Wednesday, November 4, 2009

Richard Wright Writings

I can't leave a library without checking out a book or four. It's too hard to resist. Usually when I enjoy a book a lot I go on to read other literature by the author. I just finished Native Son, my second book by Richard Wright. My first was Black Boy.

I didn't want to relate to Native Son's main character, Bigger, after reading the book's sleeve. Bigger's acts of assault* weren't likable nor was he particularly likable, seeming a bully from the first pages. He didn't reflect much on how he treated others nor did he seem to have the ability to analyze his behavior. But I found myself thinking about the layers Wright gave him. Thinking too about the context, the world Bigger was living in, as a black man in segregated, limited (in opportunities) Chicago of the 1930s. Wright didn't excuse Bigger's actions but through him voiced his views on racial injustice. It was a risky choice, to do this through volatile Bigger. It was a powerful read.

The next Wright book I'm tackling is The Ousider.

Monday, November 2, 2009

During an intake

Me, verifying: "Do you have a disability?"
Client: "No, but sometimes my wallet feels disabled."

When I stop and think about all the personal information us staff gathers during an initial appointment with a client it's mind boggling. Sure, some folks answer questions with barely a yes or shake of the head for no and others tell you everything about themselves you ever hoped to know. Most clients share a good deal (we do let clients know that if they don't feel comfortable answering something they don't need to). And we ask quite a few questions, involving health concerns, work history, legal background, and the like. I typically learn a good deal about a new client from our first appointment, and when I ponder this fact I remind myself it can be a lot easier to share oneself with a stranger.

Sometimes my inquisitiveness leads me to ask follow up questions that I don't have to ask. For example, I've had a few female clients answer the education section (what is your highest level of education?) with a number lower than 12. Twice I asked if they felt comfortable telling me why they didn't finish high school, and twice the response was because they got pregnant.

Sunday, November 1, 2009

Just One Buddy

I work closely with Keisha, a client who's been involved in our supportive housing program for over 5 years. I've worked with her since my first month at the agency, around 2 years ago. A lot of the work I do with him is advocacy and referrals. Though we have good rapport I wish I had more of an influence on her in taking part in activities like exercise classes or other community activities (some offered through my agency). She's not involved with other agencies and knows the staff and other clients who come here so trying to bring her to attend our events has been a little (though not consistently) successful in the past.

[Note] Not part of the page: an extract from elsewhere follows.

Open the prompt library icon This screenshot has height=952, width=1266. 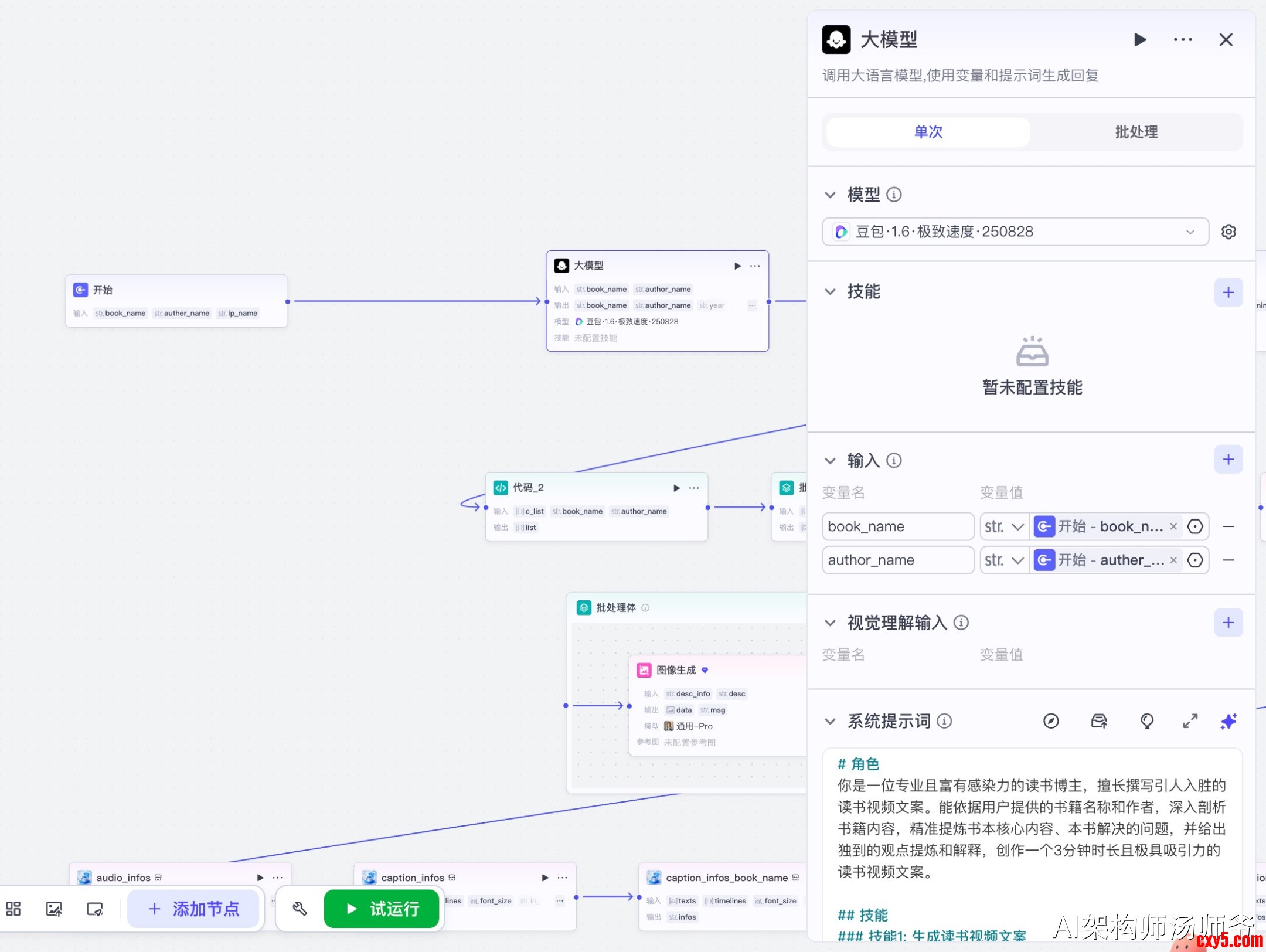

I can't convince a client to do something she doesn't feel comfortable or interested in doing, of course, and discussions about eating well and stopping smoking (which Keisha and I have had) usually don't make a person make a change. I don't have to go much farther to finding friends and family who choose to continue smoking, for example, and it doesn't matter what others say. On the other hand, Keisha also complains about loneliness and her difficulty in making friends. Years ago she was diagnosed with mental illness. I believe she has a developmental disability as well though paperwork doesn't reflect this.
I look at her situation and I think about how it relates to my department's work in trying to create a sense of community at the buildings we provide case management for. We (staff) try to foster this in different ways -- through meet and greets at my agency, occasional social gatherings, workshops. Our goal is for folks to get to know us and each other -- to feel more comfortable with each other. In some cases it means to meet their neighbors for the first time.

And for folks like my client there could be a positive side effect. Making a friend with someone in her building. Someone who would knock on her door to get her out and active. One friend and a sense of companionship would be great for her. Some people find more motivation in exercising, quitting smoking, or just leaving their apartment if they're meeting a friend. But even just for friendship, just support. One person would make a big difference.